Using Please as a Secret Code With Older Toddlers
An underappreciated benefit of teaching “please” early is that it becomes a useful nonverbal reminder as children grow. Once your child understands the sign and can speak, you can use it as a discreet prompt in social situations. If your three-year-old demands juice at a family dinner, you can catch their eye and make the “please” sign rather than verbally correcting them in front of everyone.
This approach preserves the child’s dignity while still teaching manners. Public corrections can embarrass children and sometimes lead to power struggles. A quick, silent sign reminds them of the expectation without making it a confrontation. Many parents find this “secret code” aspect of signing continues to be valuable well past the baby sign language stage, even after children are fully verbal.
Building Please Into Daily Routines
The most effective way to teach any sign, including “please,” is through consistent incorporation into everyday activities. Rather than scheduling special “signing practice” sessions, weave signs into moments that happen naturally: mealtimes, getting dressed, reading books, playing. Say the word aloud and make the sign simultaneously, every time. When introducing “please” specifically, focus on situations where your child is already making requests, even nonverbal ones like reaching toward an object.
Intercept those moments with language and signs: “Do you want the ball? Ball, please.” Demonstrate both signs. Over time, this modeling becomes the foundation for their own use of the signs. Experts suggest focusing on three different words or signs at a time when starting baby sign language. If “please” is one of your three, pair it with two concrete signs like “more” and “eat” rather than with other abstract concepts. This balance gives your child achievable successes with the concrete signs while gradually building familiarity with the courtesy sign.

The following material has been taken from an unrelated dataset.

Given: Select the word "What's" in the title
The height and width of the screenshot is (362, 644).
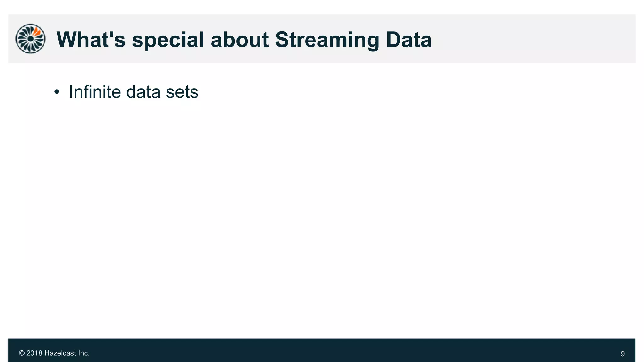Looking at the screenshot, I should click(91, 40).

Looking Ahead: From Please to Broader Communication
Teaching “please” is part of a larger journey toward communication and social skills. Children who learn baby sign language often transition smoothly to verbal language, and the politeness concepts introduced through signing carry forward. The child who learns to sign “please” before speaking will likely use the spoken word naturally when it develops.
As your child’s signing and speaking vocabulary grows, “please” becomes just one of many social niceties they’ll learn. “Thank you,” “sorry,” and “excuse me” all have corresponding signs in ASL that can be adapted for baby use. The foundation you build with “please”””understanding that certain words and gestures are about social harmony rather than direct requests””supports all of this later learning.
Conclusion
The “please” sign in baby sign language””a flat hand rubbing in a circle on the chest””is simple to perform but more complex to teach meaningfully than many parents realize. Because courtesy is an abstract concept, babies may not truly understand what “please” represents until they’re closer to 12 to 18 months old, even if they can mimic the motion earlier.
The most effective approach is to establish concrete signs first, then introduce “please” as an addition to requests your child is already making. Prompt gently, reward approximations, and avoid making “please” a point of conflict. Over time, this sign becomes not just a communication tool but a foundation for social skills that will serve your child well beyond the baby sign language stage.